È ormai chiaro che la presidente del consiglio è riuscita a trasformare il caso Almasri in una disputa contro il potere giudiziario in Italia, oscurando il patto scellerato tuttora vigente che consegna i sopravvissuti delle traversate clandestine alle guardie costiere libiche e, quindi, a campi di concentramento al di fuori di ogni controllo. È meno chiaro che buona parte dell’opposizione, rispondendo nella stessa chiave, sta contribuendo, a sua volta, ad oscurare la vera posta in gioco: quella di vittime inermi prima ancora dell’indipendenza della magistratura. Resta, invece, del tutto nascosta la cattiva coscienza che spinge l’opposizione, consapevolmente o meno, a non smascherare se non, addirittura, a concorrere a questo espediente tattico del governo. Salvo la protesta delle SOS e qualche singola battuta – ad esempio di Formigli e della presidente di Magistratura Democratica – nessuno denuncia la radice del problema di cui la liberazione di Almasri, gestore del sistema di oppressione nei confronti degli emigranti, costituisce la coerente conseguenza. Si tratta dell’accordo sottoscritto dall’Italia – Renzi e Gentiloni consulibus – e poi assecondato dall’UE, con cui essa s’impegna a privilegiare la guardia costiera libica, consegnando ad essa i migranti sopravvissuti nelle acque del Mediterraneo. Per poi restituirli al porto libico tuttora dichiarato “insicuro” dalle competenti organizzazioni internazionali.

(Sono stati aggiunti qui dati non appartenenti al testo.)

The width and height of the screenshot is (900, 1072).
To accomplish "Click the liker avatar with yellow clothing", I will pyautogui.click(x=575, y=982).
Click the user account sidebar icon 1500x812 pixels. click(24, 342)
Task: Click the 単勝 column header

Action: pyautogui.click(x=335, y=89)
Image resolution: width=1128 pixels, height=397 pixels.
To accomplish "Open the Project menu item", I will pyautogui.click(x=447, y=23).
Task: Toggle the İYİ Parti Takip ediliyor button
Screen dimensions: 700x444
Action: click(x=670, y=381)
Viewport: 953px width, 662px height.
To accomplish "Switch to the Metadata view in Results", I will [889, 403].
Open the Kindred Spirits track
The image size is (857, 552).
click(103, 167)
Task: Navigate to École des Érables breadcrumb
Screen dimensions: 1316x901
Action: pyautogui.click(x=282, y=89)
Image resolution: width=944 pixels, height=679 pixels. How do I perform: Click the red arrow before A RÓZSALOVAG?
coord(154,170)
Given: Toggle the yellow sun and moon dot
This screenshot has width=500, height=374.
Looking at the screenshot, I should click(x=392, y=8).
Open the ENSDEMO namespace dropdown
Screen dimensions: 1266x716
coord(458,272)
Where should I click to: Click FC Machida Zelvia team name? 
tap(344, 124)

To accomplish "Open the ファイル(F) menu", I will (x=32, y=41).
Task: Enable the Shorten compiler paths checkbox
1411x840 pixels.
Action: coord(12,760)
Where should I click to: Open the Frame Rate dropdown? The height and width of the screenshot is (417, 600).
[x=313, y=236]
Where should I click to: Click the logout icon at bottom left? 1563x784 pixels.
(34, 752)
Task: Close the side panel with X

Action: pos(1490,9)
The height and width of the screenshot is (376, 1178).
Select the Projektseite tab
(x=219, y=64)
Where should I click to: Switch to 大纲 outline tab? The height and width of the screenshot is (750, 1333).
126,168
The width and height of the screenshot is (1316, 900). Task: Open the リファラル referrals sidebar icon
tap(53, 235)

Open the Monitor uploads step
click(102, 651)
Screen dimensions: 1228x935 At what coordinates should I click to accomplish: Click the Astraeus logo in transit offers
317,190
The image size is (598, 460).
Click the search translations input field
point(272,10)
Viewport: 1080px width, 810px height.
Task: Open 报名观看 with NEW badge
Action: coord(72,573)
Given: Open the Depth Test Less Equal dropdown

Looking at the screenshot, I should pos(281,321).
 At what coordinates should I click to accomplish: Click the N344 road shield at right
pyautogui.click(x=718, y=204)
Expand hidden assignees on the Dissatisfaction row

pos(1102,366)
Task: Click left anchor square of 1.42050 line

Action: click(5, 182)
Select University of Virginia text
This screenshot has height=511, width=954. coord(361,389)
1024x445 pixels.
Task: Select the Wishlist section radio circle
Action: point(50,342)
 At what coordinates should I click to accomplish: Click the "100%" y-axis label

Una parte, ma non tutta la maggioranza governativa di centro sinistra a suo tempo si è opposta al rinnovo di quell’accordo, previsto in un comma surrettiziamente inserito in un provvedimento di altra natura. Non così Marco Minniti – prima sottosegretario con delega ai servizi segreti del governo Renzi e, successivamente, ministro dell’Interno del governo Gentiloni – autore dell’accordo raggiunto d’intesa con la rete degli scafisti, nel contempo adibiti a gestori di campi di concentramento libici, ad oggi inaccessibili dall’UNHCR e dall’OIM.
A suo tempo un editoriale del New York Times (25 settembre 2017) imputò all’Italia – dopo una precedente inchiesta (NYT, 17.9.2017) – a Minniti, la responsabilità di “essersi collocata nel ruolo di chi assume come sorveglianti [dei campi] la stessa gente che trae profitto dall’estorcere denaro, affamare, vendere come schiavi, torturare e stuprare migranti”. Una macchia, che annullò il credito conquistato in precedenza dalla nostra guardia costiera con il salvataggio di numerose vite umane, come riconosciuto dagli alti commissari per i diritti umani del Consiglio d’Europa e dell’ONU.
Resta da spiegare la rinuncia, apparentemente paradossale, da parte di Meloni a una chiamata a correo di una buona parte dell’opposizione, come in molti altri casi. La risposta è semplice. L’attuale governo non intende rinunciare alla paternità (o maternità) di una politica spregiudicatamente ostile ad ogni forma di immigrazione, anche legale e controllata, mettendo in pericolo l’accordo libico tuttora vigente. Preferisce tutelarlo con il ricorso al segreto di stato. È appena il caso di aggiungere che ogni opposizione, per risultare efficace, deve partire dal riconoscimento delle proprie responsabilità passate ed esigere la tardiva denuncia dell’accordo.